Items listed in a dataset
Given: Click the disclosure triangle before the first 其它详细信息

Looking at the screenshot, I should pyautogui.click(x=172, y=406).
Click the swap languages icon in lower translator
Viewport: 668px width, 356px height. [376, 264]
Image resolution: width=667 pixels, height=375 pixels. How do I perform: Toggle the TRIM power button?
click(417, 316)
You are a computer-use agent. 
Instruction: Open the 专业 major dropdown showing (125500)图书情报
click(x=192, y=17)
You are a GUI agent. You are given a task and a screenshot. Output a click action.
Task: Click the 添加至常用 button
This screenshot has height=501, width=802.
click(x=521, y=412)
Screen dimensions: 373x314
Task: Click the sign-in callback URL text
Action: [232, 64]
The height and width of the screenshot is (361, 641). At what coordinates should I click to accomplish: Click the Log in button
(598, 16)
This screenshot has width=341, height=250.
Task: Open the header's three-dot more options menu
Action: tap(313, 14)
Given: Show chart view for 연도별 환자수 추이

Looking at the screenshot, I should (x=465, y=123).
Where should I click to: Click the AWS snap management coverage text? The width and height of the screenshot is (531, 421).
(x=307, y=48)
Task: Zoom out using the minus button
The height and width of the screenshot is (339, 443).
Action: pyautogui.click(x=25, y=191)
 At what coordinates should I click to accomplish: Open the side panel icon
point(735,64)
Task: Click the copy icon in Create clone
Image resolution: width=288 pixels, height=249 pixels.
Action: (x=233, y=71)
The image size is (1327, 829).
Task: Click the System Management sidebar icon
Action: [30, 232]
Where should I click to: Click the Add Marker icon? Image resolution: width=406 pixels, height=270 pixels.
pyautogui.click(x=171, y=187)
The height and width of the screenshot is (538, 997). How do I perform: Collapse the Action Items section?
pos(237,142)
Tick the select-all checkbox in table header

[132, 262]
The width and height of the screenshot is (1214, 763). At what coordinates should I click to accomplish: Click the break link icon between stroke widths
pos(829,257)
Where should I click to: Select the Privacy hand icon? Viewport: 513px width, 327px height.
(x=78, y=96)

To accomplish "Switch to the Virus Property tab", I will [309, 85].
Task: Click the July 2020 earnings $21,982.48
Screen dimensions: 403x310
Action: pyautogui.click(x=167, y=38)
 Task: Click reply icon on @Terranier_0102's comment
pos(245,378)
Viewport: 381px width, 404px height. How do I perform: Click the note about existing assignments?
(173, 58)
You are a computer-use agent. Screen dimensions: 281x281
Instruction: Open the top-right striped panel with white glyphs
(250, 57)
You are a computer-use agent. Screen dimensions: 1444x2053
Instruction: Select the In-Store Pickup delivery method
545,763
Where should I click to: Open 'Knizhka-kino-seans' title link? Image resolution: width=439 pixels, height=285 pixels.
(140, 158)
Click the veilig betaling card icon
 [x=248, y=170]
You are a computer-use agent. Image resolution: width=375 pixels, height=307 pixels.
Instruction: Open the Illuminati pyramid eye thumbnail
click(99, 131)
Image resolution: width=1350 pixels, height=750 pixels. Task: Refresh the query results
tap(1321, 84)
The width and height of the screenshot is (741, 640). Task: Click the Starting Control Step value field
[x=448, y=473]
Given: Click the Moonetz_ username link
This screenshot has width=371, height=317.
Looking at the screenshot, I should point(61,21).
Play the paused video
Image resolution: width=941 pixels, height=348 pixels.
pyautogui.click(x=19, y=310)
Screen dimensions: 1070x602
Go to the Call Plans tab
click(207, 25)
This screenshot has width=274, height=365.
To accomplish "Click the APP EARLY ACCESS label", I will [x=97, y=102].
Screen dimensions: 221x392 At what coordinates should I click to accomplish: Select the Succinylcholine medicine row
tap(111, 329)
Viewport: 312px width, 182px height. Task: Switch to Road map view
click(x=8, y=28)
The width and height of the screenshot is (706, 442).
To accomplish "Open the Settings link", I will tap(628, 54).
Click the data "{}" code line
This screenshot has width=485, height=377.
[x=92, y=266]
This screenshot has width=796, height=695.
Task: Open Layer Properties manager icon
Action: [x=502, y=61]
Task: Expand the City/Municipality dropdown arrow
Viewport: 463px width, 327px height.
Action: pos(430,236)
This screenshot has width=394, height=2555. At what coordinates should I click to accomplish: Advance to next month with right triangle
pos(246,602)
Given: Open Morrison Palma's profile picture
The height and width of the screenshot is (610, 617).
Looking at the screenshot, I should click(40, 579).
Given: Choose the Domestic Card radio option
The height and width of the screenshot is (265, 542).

• [What is needed]: Set down, exactly as they appear above, all lines from the one that has "Screen dimensions: 221x392" down to the one that has "Click the data", including those two and no others.

• [Solution to this task]:
Screen dimensions: 221x392 At what coordinates should I click to accomplish: Select the Succinylcholine medicine row
tap(111, 329)
Viewport: 312px width, 182px height. Task: Switch to Road map view
click(x=8, y=28)
The width and height of the screenshot is (706, 442).
To accomplish "Open the Settings link", I will tap(628, 54).
Click the data "{}" code line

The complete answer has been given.